Thursday , April 25, 2024

PayPal Reimagines the Point of Sale

A series of partnerships with the card networks and now individual banks have positioned the online-checkout kingpin to make the leap to a mainstream digital-payments platform.

Ever since PayPal Holdings Inc. was spun off from eBay Inc. in 2015, its chief executive, Dan Schulman, has not been shy about warning financial-technology providers to re-imagine how money can be moved and managed. His reasoning rests on the idea that the change that will take place in this business over the next few years will be staggering.

PayPal itself—which has long expressed its aspiration to move beyond its niche as a popular, alternative online-payment option and transition into a mainstream digital-payments company—has been busy positioning itself in preparation for the coming sea change.

PayPal’s new strategy began taking shape in 2016 when it struck deals with Visa Inc. and later Mastercard Inc. to gain access to their respective tokenization engines. A similar agreement with Discover followed.

The deals were widely heralded as victories for the card networks because their terms required PayPal to drop a longstanding practice of promoting the low-cost automated clearing house network over higher-cost cards for account funding. Less noted at the time was how the deals would smooth PayPal’s way into physical stores.

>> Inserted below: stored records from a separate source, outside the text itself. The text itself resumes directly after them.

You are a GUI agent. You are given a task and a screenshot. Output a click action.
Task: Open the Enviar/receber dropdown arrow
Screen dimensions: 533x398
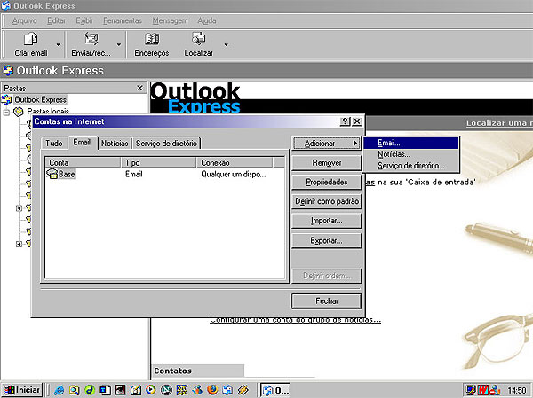119,44
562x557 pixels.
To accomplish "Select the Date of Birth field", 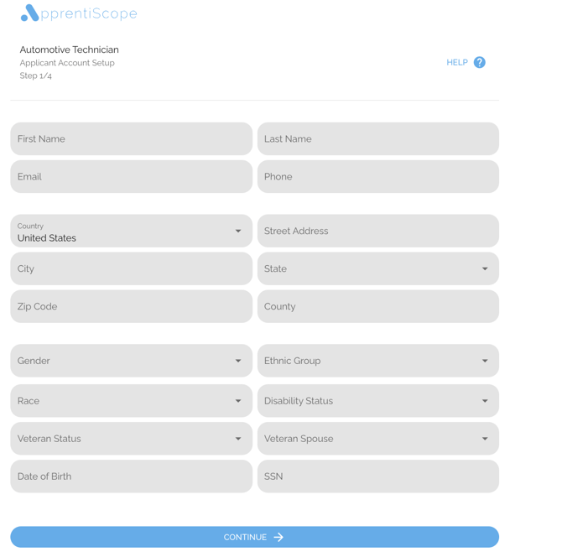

In-store purchases, after all, still exceed e-commerce sales by a wide margin. During the third quarter of 2017, e-commerce sales accounted for $115 billion, or less than 10%, of $1.2 trillion in retail sales, according to the U.S. Department of Commerce.

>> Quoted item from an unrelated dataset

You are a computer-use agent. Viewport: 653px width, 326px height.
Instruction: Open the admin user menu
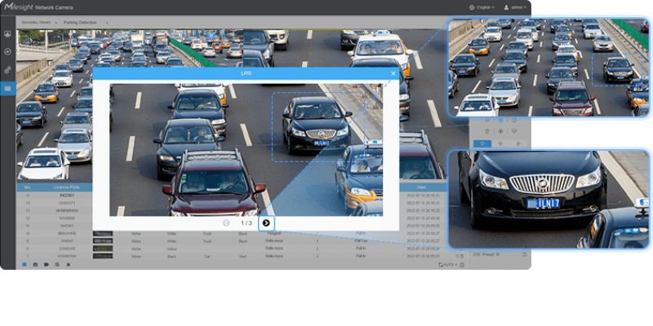(x=515, y=7)
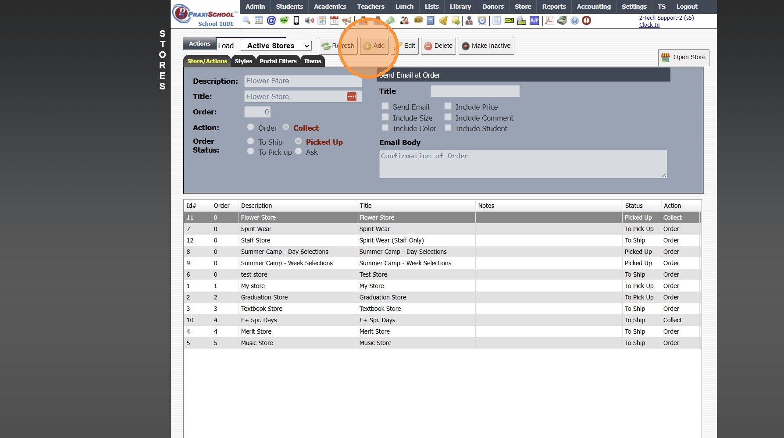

Access to Visa’s and Mastercard’s tokenization engines not only gained PayPal entrée to more than 5 million merchants globally that are equipped to accept mobile wallets at the point of sale. It also ensured PayPal transactions at those merchant locations will be secure, as actual card-account data will not be exposed during a transaction.

The belief was that PayPal could leverage the security angle to actively promote to consumers the use of PayPal for in-store purchases and create demand for in-store acceptance.

Instant Liquidity

The passage of time, however, has brought the benefits of the Visa and Mastercard deals into even sharper focus. While PayPal wants broader acceptance at the physical point of sale to help fuel long-term growth, it sees an even larger growth opportunity in becoming a platform provider for all digital channels.

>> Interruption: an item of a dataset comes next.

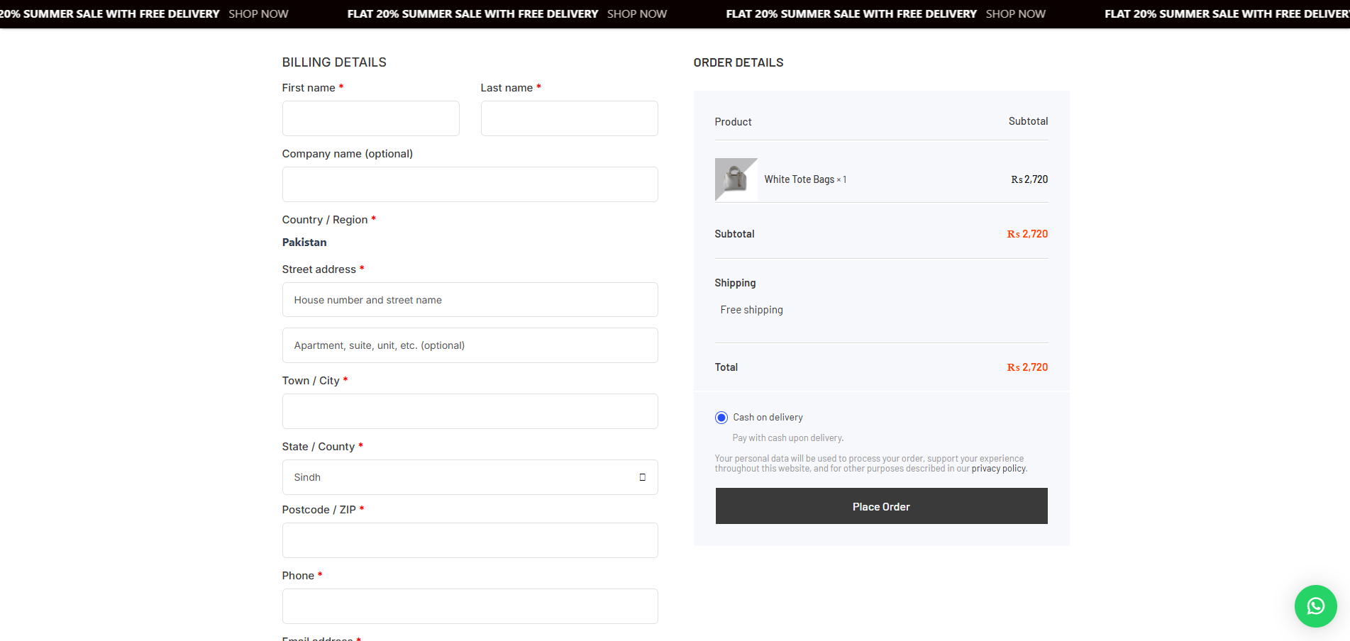Click the First name input field

coord(370,118)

It has been pursuing this broader initiative through a further set of agreements with financial institutions and merchants that supplement, and build on, the provisions of the original network deals. The idea is to deliver unique payment experiences to consumers through the PayPal wallet, regardless of whether they pay with a PayPal account or a bank card.

“Our aim is to become a scale-driven platform that interoperates with the card networks in the broader payments ecosystem to provide better user experiences, and maximize the users that come onto our platform,” says Jim Magats, vice president of core product for San Jose, Calif.-based PayPal. “The first steps we have taken along these lines have been to improve our core user experience.”

What are these new, improved experiences, in concrete terms? One of these allows PayPal users to set a credit or debit card within the PayPal wallet as their default payment mechanism. Others automatically update credit and debit cards in the wallet that have expired, were lost or stolen, or compromised by criminals. Still another enables users to move funds from their PayPal account to a debit card in real time.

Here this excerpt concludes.